*EXERCISE GOAL*. Rewrite the listing below, replacing "Toggle" with "Flip" and changing nothing else. Omit the pictures from your version.

(Lines of data)
____

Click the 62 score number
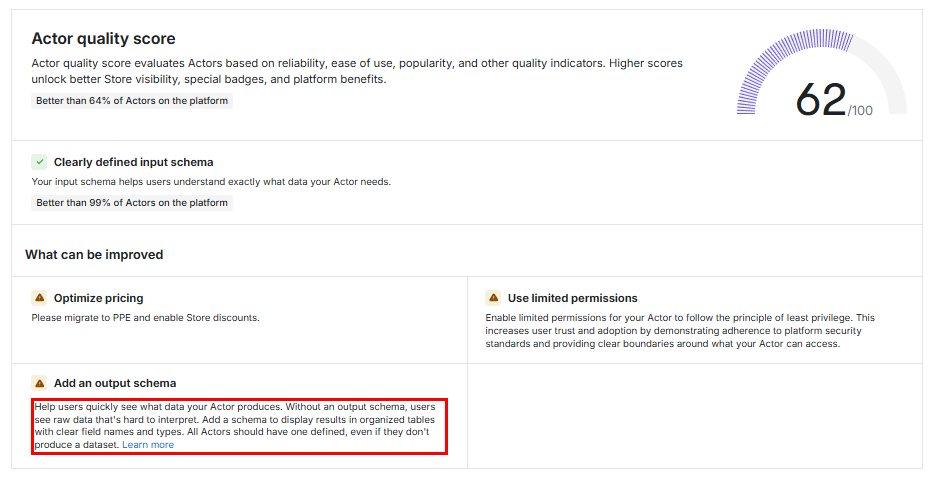The height and width of the screenshot is (491, 936). [x=820, y=100]
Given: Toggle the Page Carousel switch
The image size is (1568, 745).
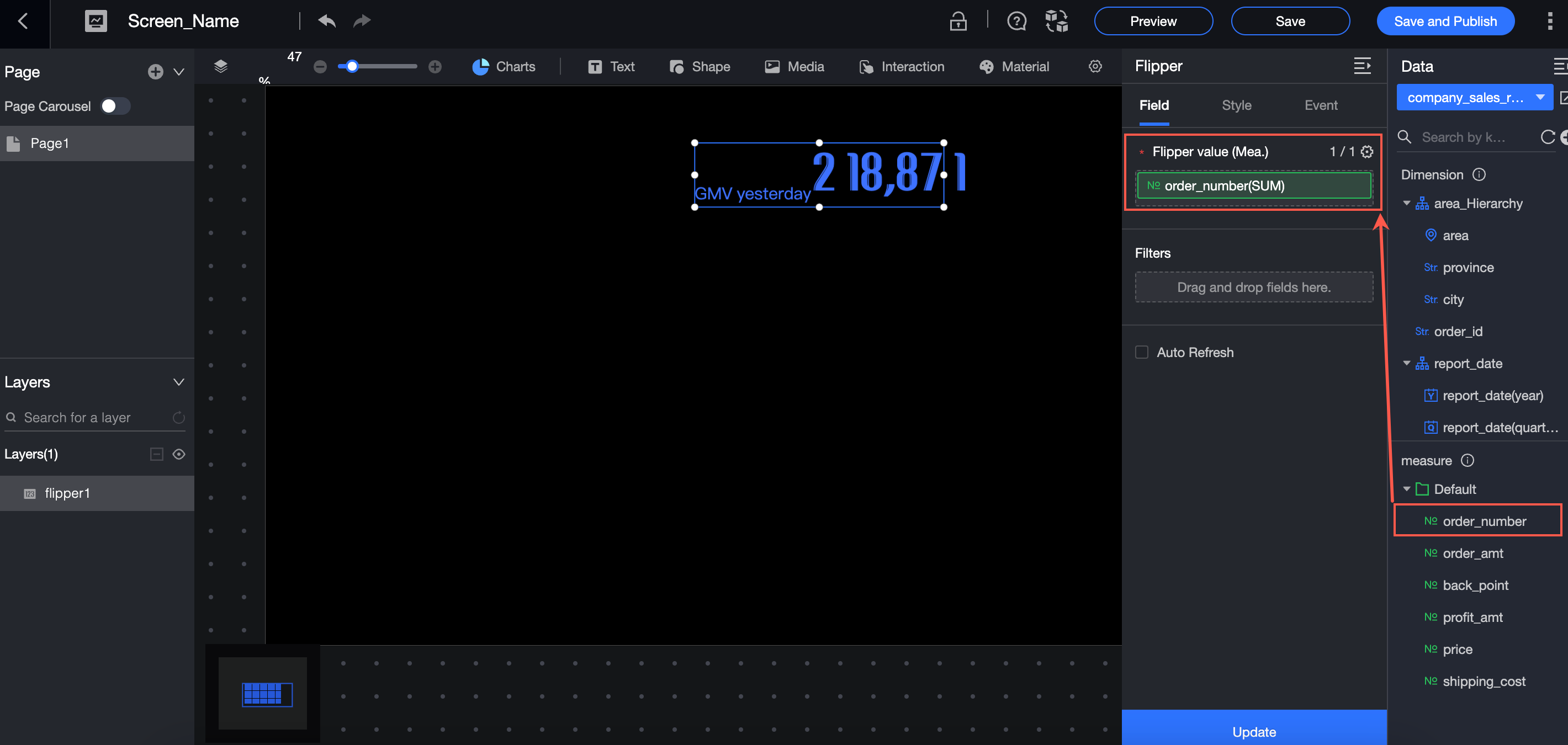Looking at the screenshot, I should (114, 106).
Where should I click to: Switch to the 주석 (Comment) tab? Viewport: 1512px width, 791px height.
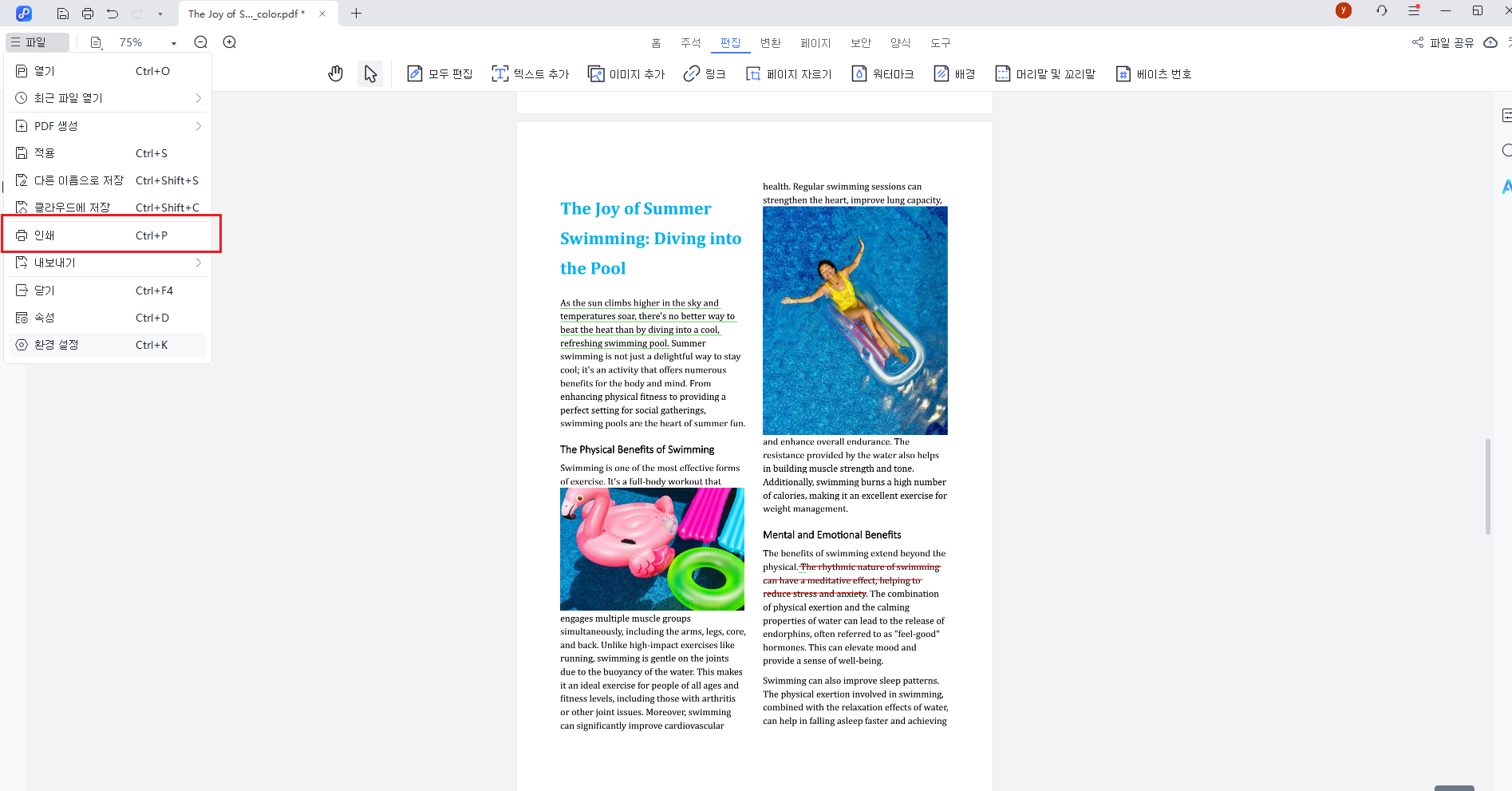tap(691, 42)
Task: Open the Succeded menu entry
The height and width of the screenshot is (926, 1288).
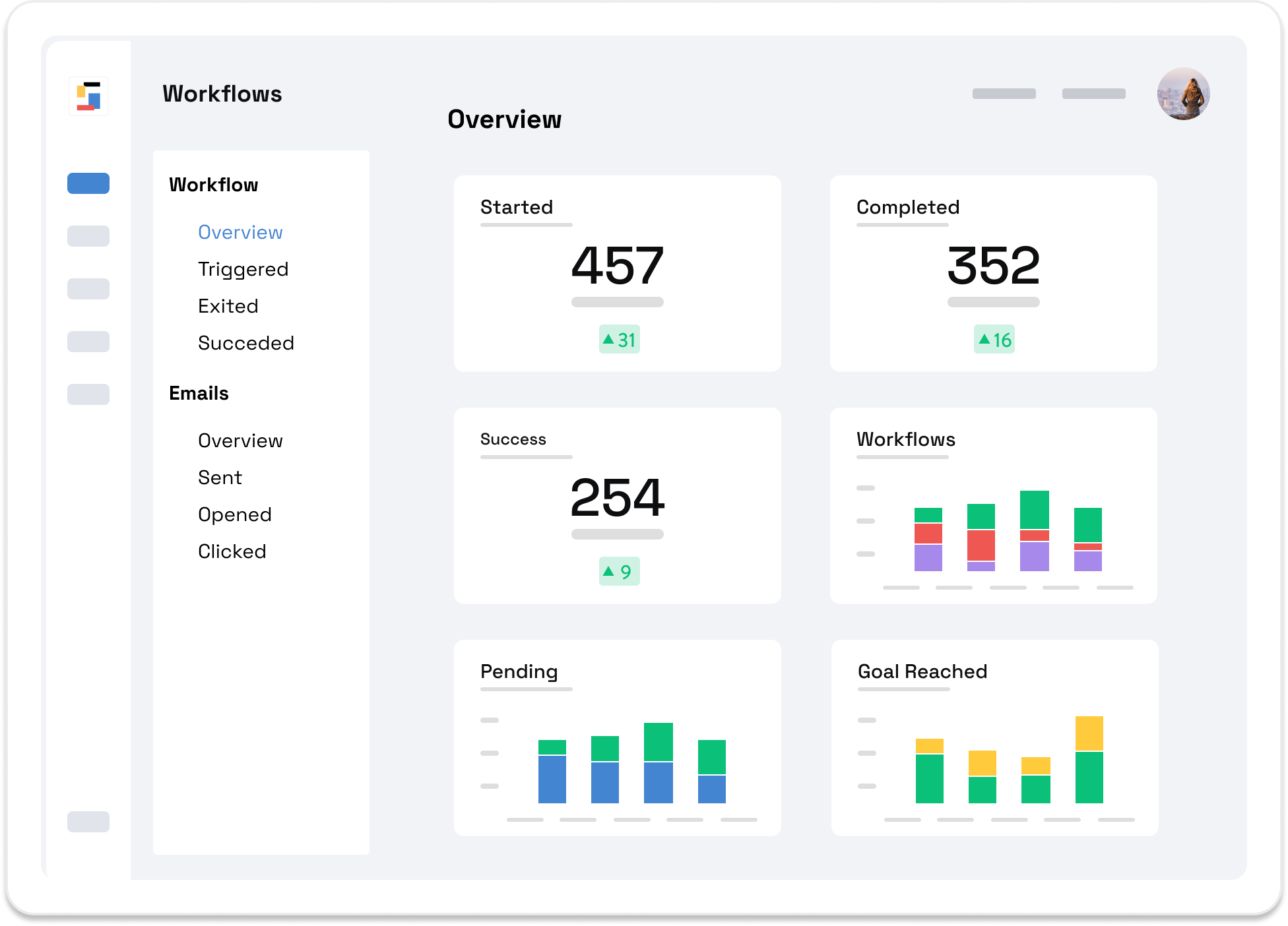Action: tap(245, 343)
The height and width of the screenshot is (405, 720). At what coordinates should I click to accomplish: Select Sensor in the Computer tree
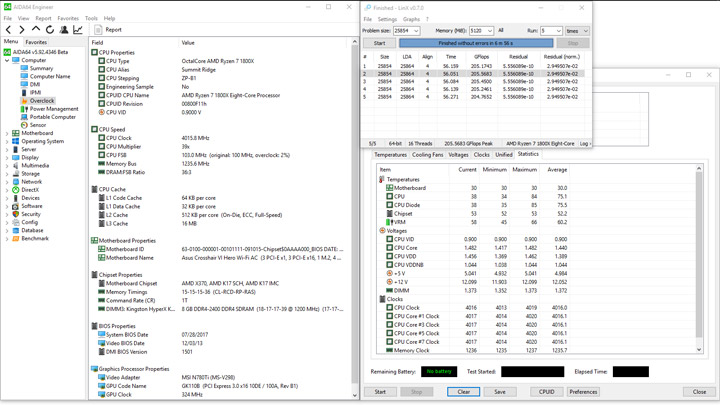[37, 125]
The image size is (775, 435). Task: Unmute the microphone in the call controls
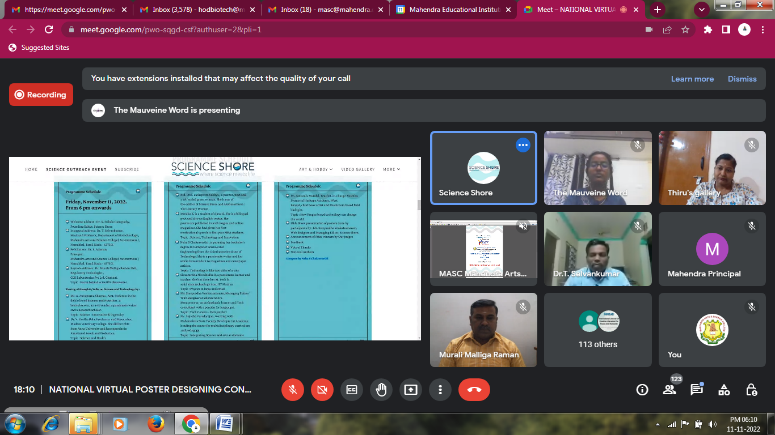point(293,389)
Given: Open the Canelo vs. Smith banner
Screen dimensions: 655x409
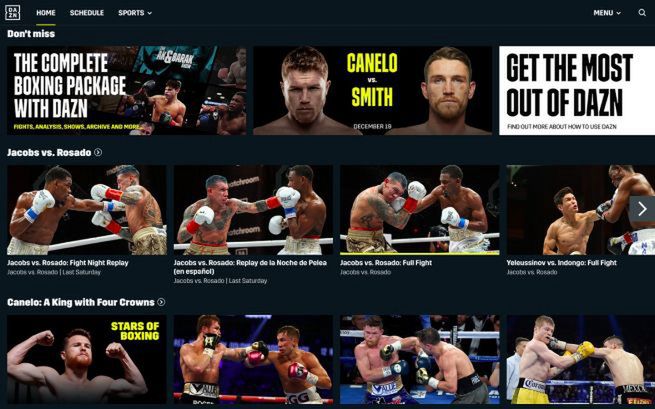Looking at the screenshot, I should pos(373,90).
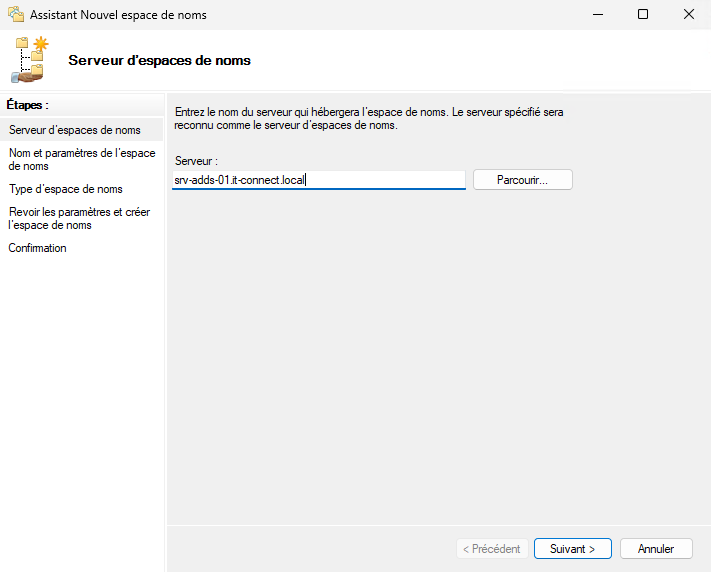Screen dimensions: 711x572
Task: Click the 'Étapes :' sidebar header
Action: (x=28, y=104)
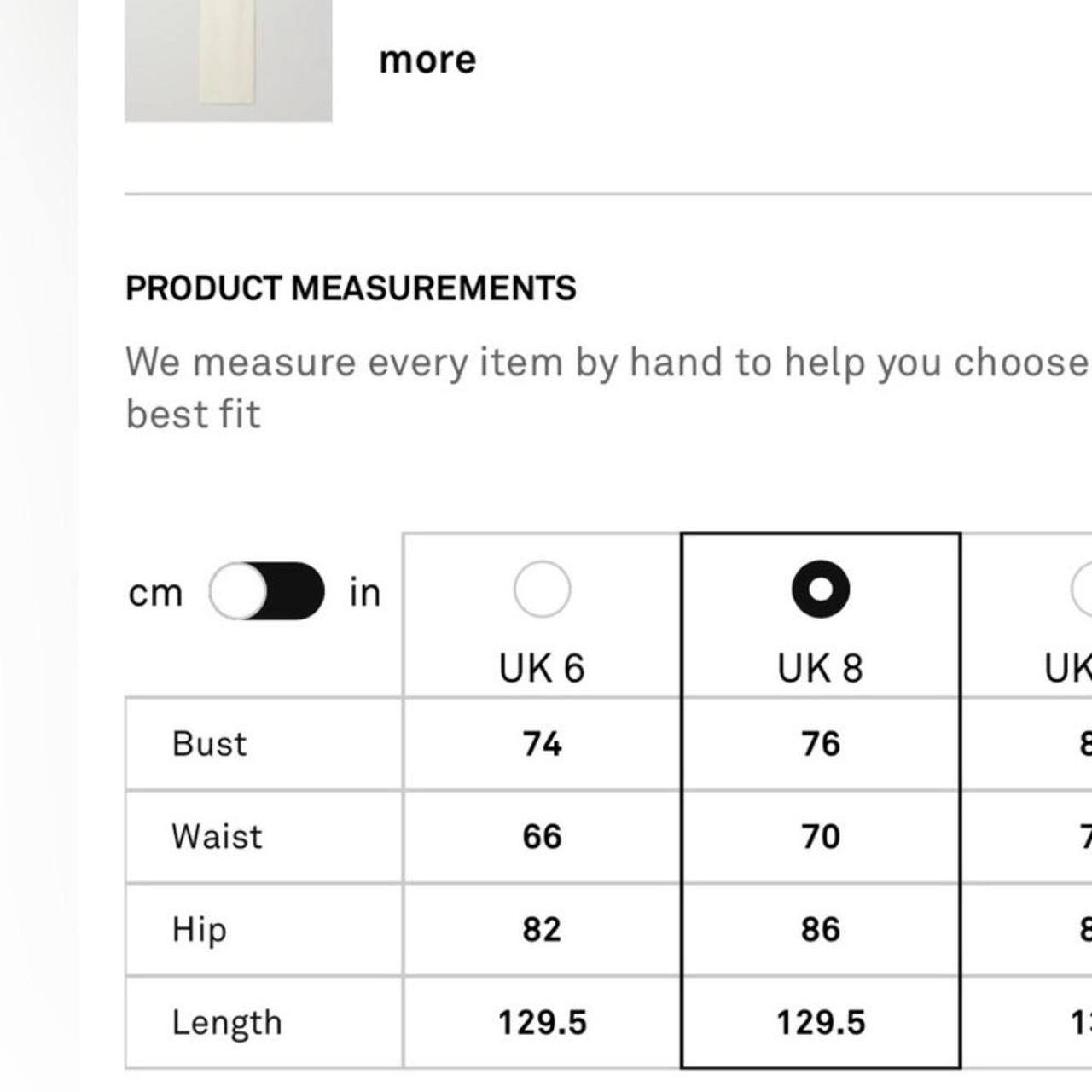Open the cream product thumbnail image
This screenshot has height=1092, width=1092.
click(228, 61)
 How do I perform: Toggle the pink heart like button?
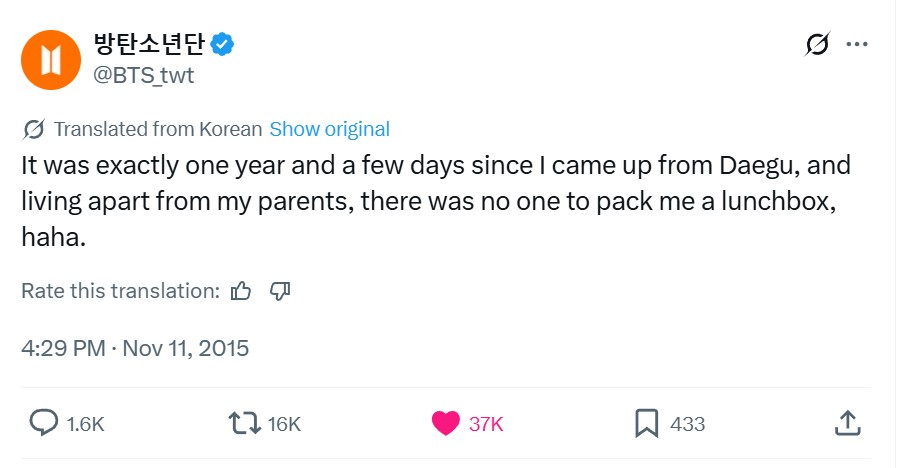click(446, 423)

____

*THE COMPLETED TASK*.
Click the 62 score number
The height and width of the screenshot is (491, 936). [x=820, y=100]
Given: Flip the Page Carousel switch
The image size is (1568, 745).
Looking at the screenshot, I should (114, 106).
Where should I click to: Switch to the 주석 (Comment) tab? Viewport: 1512px width, 791px height.
tap(691, 42)
Task: Open the Succeded menu entry
The height and width of the screenshot is (926, 1288).
Action: tap(245, 343)
The height and width of the screenshot is (405, 720). At what coordinates should I click to accomplish: Select Sensor in the Computer tree
[37, 125]
The image size is (775, 435). Task: Unmute the microphone in the call controls
point(293,389)
Given: Open the Canelo vs. Smith banner
Screen dimensions: 655x409
Looking at the screenshot, I should pos(373,90).
Screen dimensions: 711x572
Task: Click the 'Étapes :' sidebar header
Action: (x=28, y=104)
Open the cream product thumbnail image
This screenshot has height=1092, width=1092.
click(228, 61)
 How do I perform: Flip the pink heart like button?
click(446, 423)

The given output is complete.